Per chi muore ci sia pura e semplice pietà
giovedì 24 settembre 2020

Il libro di Giobbe è in assoluto il libro dell’umano. Io ti conoscevo per sentito dire.

Quale prova si sottrae a questa dicotomia netta? Nessuna. Da una parte la presunzione di sapere e conoscere. Dall’altra l’esperienza reale, concreta, dentro la realtà. In fondo, tutta la nostra storia, individuale e collettiva, orbita attorno a questa differenza sostanziale.

Polare. Dallo scorso marzo, per i motivi che tutti oramai conosciamo tristemente, ovvero la pandemia di Covid- 19 che ha travolto vite e nazioni con la forza di un uragano invisibile e silenzioso, sono cambiate molte regole del nostro vivere. Dal distanziamento fisico alle mascherine, dalla didattica a distanza all’autoisolamento.

Quante parole, azioni, sono entrate a forza nella nostra vita, ribaltando, sconvolgendo abitudini e ritmi, andando a ridisegnare le nostre giornate, chissà ancora per quanto. Fra le normali attività che sono state stravolte dalla pandemia, c’è quella serie di azioni che si compiono normalmente quando si ha un proprio parente in ospedale.

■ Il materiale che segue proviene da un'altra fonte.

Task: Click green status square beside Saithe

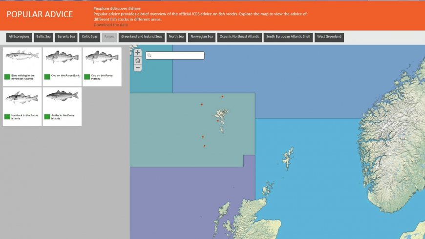Action: pyautogui.click(x=47, y=117)
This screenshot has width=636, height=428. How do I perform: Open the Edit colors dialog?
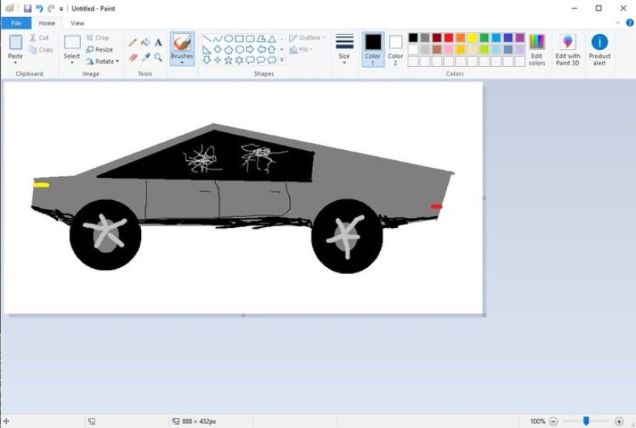point(537,49)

Da mesi, e molti lettori lo sanno perché esattamente come Giobbe lo hanno vissuto sulla propria pelle, una famiglia che si ritrova con un congiunto in ospedale è costretta a sacrifici enormi, se non disumani. Chi come me aveva solo sentito parlare del divieto di visita in ospedale ai propri parenti non si poteva rendere veramente conto. Sta di fatto che oggi, in quasi tutti gli ospedali italiani, viene praticamente reciso il rapporto tra l’individuo ricoverato e la sua famiglia, in maniera assolutamente generalizzata, non solo per i malati di Covid-19. Le poche concessioni che si riescono a ottenere, perlopiù dettate dalla magnanimità del personale medico e paramedico, si sostanziano nell’utilizzo del telefonino, per chiamate o videochiamate.

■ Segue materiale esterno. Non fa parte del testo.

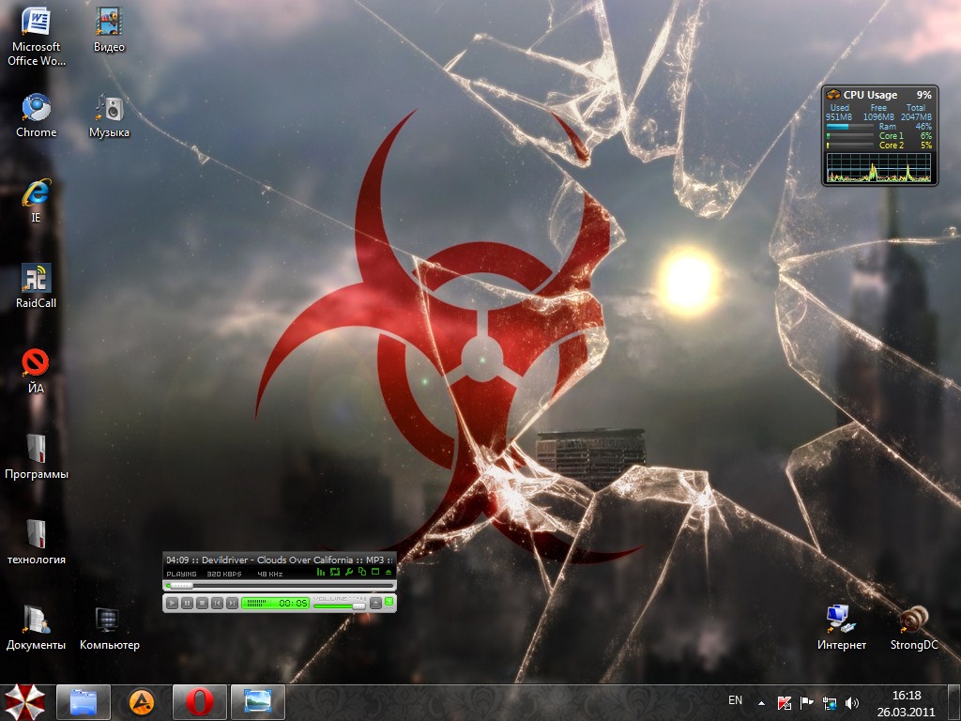961x721 pixels.
Task: Skip to the next track
Action: 232,603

Nessuno vuole entrare nel merito di questa condizione attuale: se la scienza ha reputato giusto applicare questi limiti, avrà le sue ragioni. Ma la scienza deve allo stesso tempo prendere atto di una cosa, se non vuole retrocedere a meccanica dei corpi, a qualcosa che nulla ha a che fare con noi esseri umani. Mettetevi nei panni di un uomo di novant’anni. Un uomo che nel giro di appena un mese perde progressivamente il controllo del proprio corpo, che non riesce più a mangiare in autonomia, che smette anche di parlare.

Un uomo assistito dai propri figli, dalle persone che ha messo al mondo, che ha sempre amato. Riamato. Da un momento all’altro, strappatelo dalla sua casa, toglietegli dalla vista tutto quello che conosce e di cui si fida. E poi mettetelo in una stanza che non ha mai visto, in mezzo a persone che non conosce, senza avere più attorno quello e quelli che ha avuto per tutta la vita. A quale trauma psicofisico è costretta una persona che vive tutto questo? L’amore familiare, la fiducia, la confidenza, tutto questo può essere considerato un orpello? Qualcosa di sostanzialmente superfluo rispetto alla cura medica?

Chi la pensa a questo modo, a prescindere dalla sua professione, deve interrogarsi profondamente. Perché non siamo ingranaggi di carne. Perché un uomo provato dalla malattia, semmai, ha maggiore bisogno dei suoi affetti. Senza contare che in molti casi i ricoveri, soprattutto di anziani, diventano un congedo definitivo da questa vita. Egregio Ministro della Salute, Roberto Speranza, senza compromettere i protocolli di sicurezza dettati dal Covid- 19, permetta alle famiglie di assistere i propri cari, e di salutarli nei loro ultimi istanti di vita terrena. Trovi assieme ai suoi collaboratori un modo. Prima di tutto si tratta di pietà. Proprio di quella.